Costs tend to be lowest and selection widest when a customer is forced to put their own items in their own cart by going through the store aisles themselves. Another problem with online ordering is the need for scheduling. Online grocery orders require the customer to be home at a specific time. The customer is usually given a window that can be as long as 2-3 hours during which they must be home to answer the door. Meanwhile, in store visits are always at the customer’s options. Traditional supermarkets are often open from roughly 10 a.m. to 8 p.m. seven days a week. Customers can drop into their local store at their convenience – including on the way home from work – and pick-up an order of any size. There is no scheduled time, no delivery fee, no tip, and no minimum order size. The selection is usually as wide as the company can provide.

For example, Village’s largest new store is 77,000 square feet. It includes plenty of fresh foods and prepared foods that are not sold online. So, online competition is not new to the New Jersey grocery market. And groceries are an especially tough business for online retailers to compete in.

One problem for online retailers is that all of their offline competitors have local scale. There is no such thing as a “Mom and Pop” grocery store in the U.S. Unlike hardware stores, pet stores, and book stores – the supermarket business is very locally consolidated. It would take an online retailer a long time to have scale locally. However, it would be possible for online retailers to develop bargaining power with suppliers. This is why Shop-Rite is run as a co-op.

Online retailers will continue to enter the grocery business. It is a huge market. The opportunity for growth is enormous. For example, the U.S. grocery business is probably about $600 billion a year while Amazon’s entire companywide sales are just $75 billion.

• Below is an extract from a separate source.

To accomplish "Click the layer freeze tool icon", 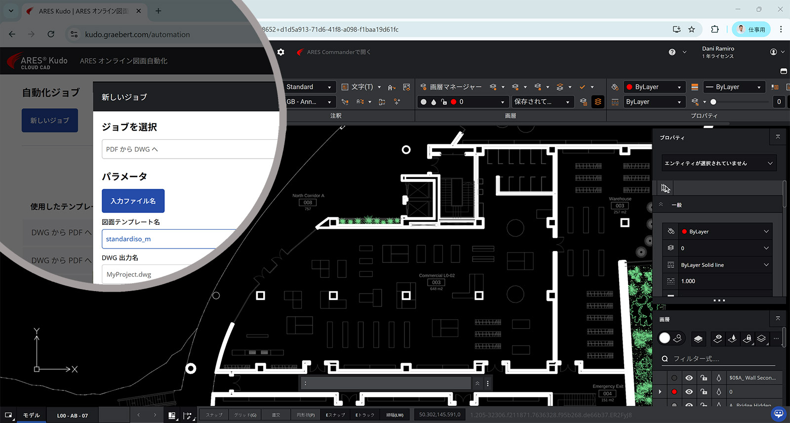I will pyautogui.click(x=733, y=338).
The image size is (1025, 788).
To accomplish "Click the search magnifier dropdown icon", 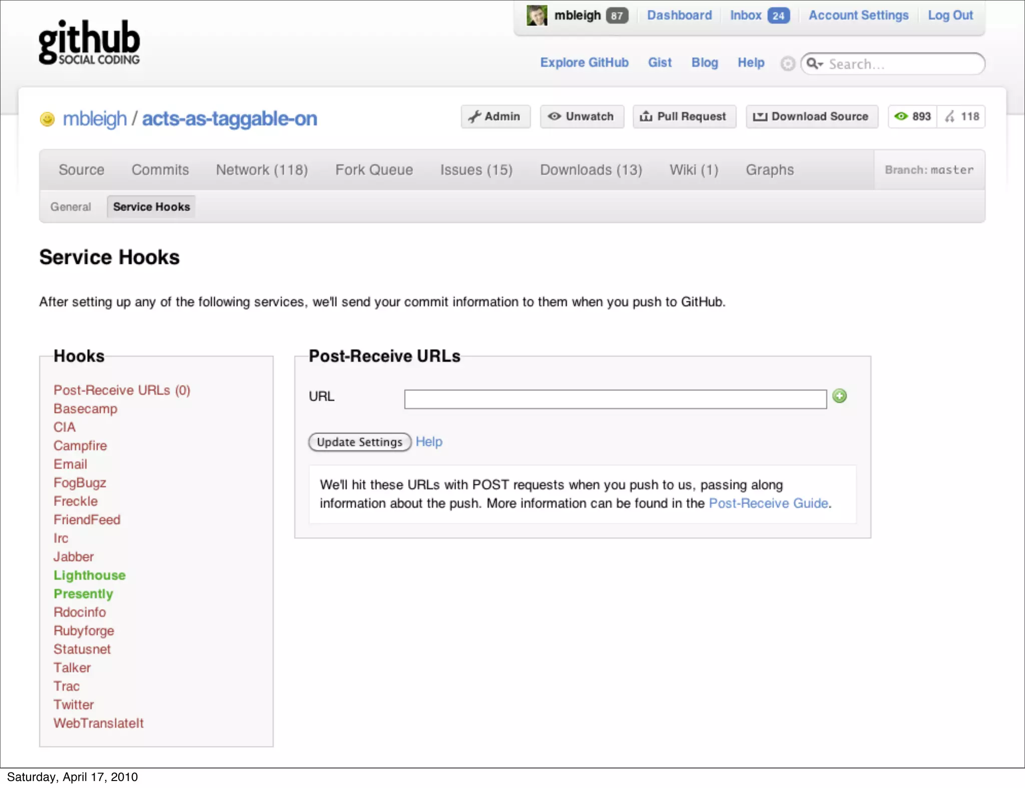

Amazon could more than double its sales with just a 13% share of the nation’s grocery business. The size of the opportunity in groceries will continue to attract online and non-traditional competitors.

Non-traditional competitors are the biggest threat to Village. In the industry, “non-traditional” refers to both deep discount and high end (especially fresh and/or organic) grocery stores. In New Jersey, the high end is the area of greatest concern. The non-traditional supermarket with the store model best suited for entering New Jersey is The Fresh Market.

Local competitors that segment the market are a risk for existing supermarkets. The one-year customer retention rate in American supermarkets is probably around 70%. About 30% of customers may switch to a local competitor each year. In a Consumer Reports survey, the top reasons giving for switching were: “lower prices” and “better selection”. Shop-Rite generally has the lowest prices and widest selection in its local market. The only exception is in towns with a Wegman’s. Wegman’s has larger stores and wider selection than even the biggest Shop-Rites. As a result, Wegman’s is usually ranked #1 in customer satisfaction.

Supermarkets tend to be durable. However, there is a constant churn of locations at most companies – closing failed stores and relocating stores to better locations – that can be costly. Since a restructuring in the early 1990s, Village has not experienced any store failures. Nor has it relocated a store for any reason other than wanting to increase its size. Over the last 17 years, Village has spent just 1.7% of sales on cap-ex. Meanwhile, Kroger spent 2.7%, Safeway spent 3.0%, and Weis Markets spent 3.2%. Village’s low cap-ex advantage is entirely due to not closing stores. Because Village – as a Shop-Rite operator – has the highest sales per store of any supermarket, it also tends to be able to renew leases. Supermarkets are the “anchor” tenant at strip malls. In the last 17 years, there was only one example – in 2003 – of Village failing to sign a new lease. Village has the most durable portfolio of supermarkets of any publicly traded company. For example, in just the last 12 years, Kroger closed 21% of its starting store base. Village owns 4 stores (with 335,000 square feet of selling space) and leases 24 stores (with 1.3 million square feet of selling space). The initial term of a lease is usually 20-30 years. Many have multiple renewal options after those first 20-30 years.